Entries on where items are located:
################

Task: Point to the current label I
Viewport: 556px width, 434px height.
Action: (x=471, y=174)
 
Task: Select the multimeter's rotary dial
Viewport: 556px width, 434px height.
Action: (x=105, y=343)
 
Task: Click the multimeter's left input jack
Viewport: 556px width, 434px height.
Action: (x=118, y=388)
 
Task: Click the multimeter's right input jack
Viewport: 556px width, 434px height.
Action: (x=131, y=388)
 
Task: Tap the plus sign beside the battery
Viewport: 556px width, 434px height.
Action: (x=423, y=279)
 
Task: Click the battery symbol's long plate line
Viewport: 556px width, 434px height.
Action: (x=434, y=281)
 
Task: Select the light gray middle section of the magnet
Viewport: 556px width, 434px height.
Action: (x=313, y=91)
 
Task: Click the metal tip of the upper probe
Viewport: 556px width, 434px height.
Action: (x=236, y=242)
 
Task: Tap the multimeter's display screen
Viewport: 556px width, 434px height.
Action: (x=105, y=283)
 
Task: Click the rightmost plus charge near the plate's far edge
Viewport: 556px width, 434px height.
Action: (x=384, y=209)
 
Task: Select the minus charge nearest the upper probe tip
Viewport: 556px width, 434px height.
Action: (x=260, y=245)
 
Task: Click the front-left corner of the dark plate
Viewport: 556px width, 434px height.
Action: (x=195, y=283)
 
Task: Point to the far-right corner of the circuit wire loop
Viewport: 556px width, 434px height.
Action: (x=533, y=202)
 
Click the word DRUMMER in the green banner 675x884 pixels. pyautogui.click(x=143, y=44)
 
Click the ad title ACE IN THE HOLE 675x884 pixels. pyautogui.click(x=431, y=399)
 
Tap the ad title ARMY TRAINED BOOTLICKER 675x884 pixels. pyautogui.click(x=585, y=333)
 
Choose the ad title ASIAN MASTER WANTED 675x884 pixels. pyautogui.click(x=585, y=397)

################

▶ _WHAT IS EXPECTED_
Swap every "upper probe" in the listing for "top probe" and write out all the lines again, leaving everything else unchanged.

▶ _COMPLETE ANSWER_
Task: Point to the current label I
Viewport: 556px width, 434px height.
Action: (x=471, y=174)
 
Task: Select the multimeter's rotary dial
Viewport: 556px width, 434px height.
Action: (x=105, y=343)
 
Task: Click the multimeter's left input jack
Viewport: 556px width, 434px height.
Action: (x=118, y=388)
 
Task: Click the multimeter's right input jack
Viewport: 556px width, 434px height.
Action: (x=131, y=388)
 
Task: Tap the plus sign beside the battery
Viewport: 556px width, 434px height.
Action: (x=423, y=279)
 
Task: Click the battery symbol's long plate line
Viewport: 556px width, 434px height.
Action: (x=434, y=281)
 
Task: Select the light gray middle section of the magnet
Viewport: 556px width, 434px height.
Action: (x=313, y=91)
 
Task: Click the metal tip of the top probe
Viewport: 556px width, 434px height.
Action: (x=236, y=242)
 
Task: Tap the multimeter's display screen
Viewport: 556px width, 434px height.
Action: (x=105, y=283)
 
Task: Click the rightmost plus charge near the plate's far edge
Viewport: 556px width, 434px height.
Action: (x=384, y=209)
 
Task: Select the minus charge nearest the top probe tip
Viewport: 556px width, 434px height.
Action: (x=260, y=245)
 
Task: Click the front-left corner of the dark plate
Viewport: 556px width, 434px height.
Action: (x=195, y=283)
 
Task: Point to the far-right corner of the circuit wire loop
Viewport: 556px width, 434px height.
Action: (x=533, y=202)
 
Click the word DRUMMER in the green banner 675x884 pixels. pyautogui.click(x=143, y=44)
 
Click the ad title ACE IN THE HOLE 675x884 pixels. pyautogui.click(x=431, y=399)
 
Tap the ad title ARMY TRAINED BOOTLICKER 675x884 pixels. pyautogui.click(x=585, y=333)
 
Choose the ad title ASIAN MASTER WANTED 675x884 pixels. pyautogui.click(x=585, y=397)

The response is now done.